Questo mio articolo è uscito per China Files il 5 luglio 2013

Il 27 giugno il governo birmano ha annunciato i vincitori della gara d’appalto per la gestione della telefonia mobile locale. Saranno Telenor (Norvegia) e Ooredoo (Qatar) a rivoluzionare un mercato in cui al momento solo il 12 per cento della popolazione ha un cellulare, secondo stime governative.

Il confronto tra circa novanta offerte, poi arrivate a undici nelle fasi finali di gara, vedeva tra i favoriti una joint venture tra la jamaicana Digicel, il magnate birmano Serge Pun e George Soros. L’aspirante fornitore aveva addirittura già organizzato una serie di eventi per il lancio.
Ma il governo semi-civile e riformatore di Nay Pyi Daw, che nel marzo 2011 ha preso il posto di una delle più longeve dittature militari, ha deciso di aprire il paese alle comunicazioni assegnando quindici anni di esclusiva alla compagnia norvegese – che da tempo si vociferava favorita per lo storico impegno della Norvegia a supporto della democrazia birmana – e all’ex Qatar Telecom, già operativa nel Sud-Est Asiatico in Indonesia, Singapore, Laos e Filippine.
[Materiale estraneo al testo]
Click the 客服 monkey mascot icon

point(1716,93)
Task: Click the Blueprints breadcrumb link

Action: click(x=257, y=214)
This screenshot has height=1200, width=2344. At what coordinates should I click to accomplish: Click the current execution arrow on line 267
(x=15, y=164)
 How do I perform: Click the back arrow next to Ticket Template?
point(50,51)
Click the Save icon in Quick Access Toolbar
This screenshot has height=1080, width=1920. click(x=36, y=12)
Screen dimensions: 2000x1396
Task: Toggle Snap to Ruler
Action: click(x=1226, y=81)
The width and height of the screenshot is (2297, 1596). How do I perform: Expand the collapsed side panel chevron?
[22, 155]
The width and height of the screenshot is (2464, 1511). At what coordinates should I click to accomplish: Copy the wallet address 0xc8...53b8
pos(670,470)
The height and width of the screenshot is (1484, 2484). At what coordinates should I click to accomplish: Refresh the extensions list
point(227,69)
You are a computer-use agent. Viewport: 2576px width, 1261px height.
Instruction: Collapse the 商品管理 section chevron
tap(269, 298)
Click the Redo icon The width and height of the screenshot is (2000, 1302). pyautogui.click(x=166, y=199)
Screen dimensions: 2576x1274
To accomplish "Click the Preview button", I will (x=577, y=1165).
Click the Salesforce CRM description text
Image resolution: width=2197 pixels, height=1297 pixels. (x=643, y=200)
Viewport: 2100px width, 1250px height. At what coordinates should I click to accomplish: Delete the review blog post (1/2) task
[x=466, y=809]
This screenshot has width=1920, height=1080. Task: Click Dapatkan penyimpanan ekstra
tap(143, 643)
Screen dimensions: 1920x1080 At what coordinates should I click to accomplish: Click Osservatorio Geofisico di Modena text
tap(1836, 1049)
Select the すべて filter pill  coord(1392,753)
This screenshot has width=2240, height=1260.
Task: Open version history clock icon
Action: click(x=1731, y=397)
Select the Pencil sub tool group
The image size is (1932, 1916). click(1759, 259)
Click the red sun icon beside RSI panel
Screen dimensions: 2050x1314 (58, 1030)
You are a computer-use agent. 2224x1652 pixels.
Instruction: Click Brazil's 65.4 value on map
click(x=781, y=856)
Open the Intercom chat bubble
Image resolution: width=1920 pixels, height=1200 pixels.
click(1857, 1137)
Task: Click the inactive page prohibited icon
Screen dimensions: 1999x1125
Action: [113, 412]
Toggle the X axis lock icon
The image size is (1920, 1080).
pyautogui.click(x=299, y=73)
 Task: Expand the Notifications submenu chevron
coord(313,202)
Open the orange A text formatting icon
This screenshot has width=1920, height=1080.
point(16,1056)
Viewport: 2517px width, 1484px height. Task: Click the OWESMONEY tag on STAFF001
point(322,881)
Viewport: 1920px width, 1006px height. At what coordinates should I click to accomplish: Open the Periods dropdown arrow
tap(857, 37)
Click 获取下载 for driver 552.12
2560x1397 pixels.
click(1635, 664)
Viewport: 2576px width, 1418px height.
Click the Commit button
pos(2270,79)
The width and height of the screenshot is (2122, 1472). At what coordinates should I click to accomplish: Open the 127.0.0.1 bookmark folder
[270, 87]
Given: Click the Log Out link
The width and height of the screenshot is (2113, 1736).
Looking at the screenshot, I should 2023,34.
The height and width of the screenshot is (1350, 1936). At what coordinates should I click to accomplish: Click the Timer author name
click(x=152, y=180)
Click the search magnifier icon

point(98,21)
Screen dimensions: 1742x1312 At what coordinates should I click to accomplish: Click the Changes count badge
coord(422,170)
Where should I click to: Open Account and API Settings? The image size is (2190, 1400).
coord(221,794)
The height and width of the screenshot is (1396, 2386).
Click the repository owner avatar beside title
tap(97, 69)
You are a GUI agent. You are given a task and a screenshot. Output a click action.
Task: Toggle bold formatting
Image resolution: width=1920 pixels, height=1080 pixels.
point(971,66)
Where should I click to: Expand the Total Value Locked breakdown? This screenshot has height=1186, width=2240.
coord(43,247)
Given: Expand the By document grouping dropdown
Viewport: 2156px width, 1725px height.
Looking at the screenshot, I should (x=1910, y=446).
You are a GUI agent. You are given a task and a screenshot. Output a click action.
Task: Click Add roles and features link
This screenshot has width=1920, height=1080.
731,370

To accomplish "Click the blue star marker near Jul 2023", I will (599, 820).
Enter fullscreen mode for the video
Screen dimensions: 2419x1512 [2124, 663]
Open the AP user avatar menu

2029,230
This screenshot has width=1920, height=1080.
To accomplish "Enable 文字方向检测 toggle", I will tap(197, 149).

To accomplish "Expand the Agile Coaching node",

Ma perché in Myanmar i cellulari sono così poco diffusi? Se guardiamo i dati mondiali, anche in paesi con Pil molto bassi o paragonabili a quello birmano – come ad esempio il confinante Laos – il cellulare è un bene di consumo di massa. In Myanmar invece è ancora un lusso a causa dei prezzi proibitivi delle sim card.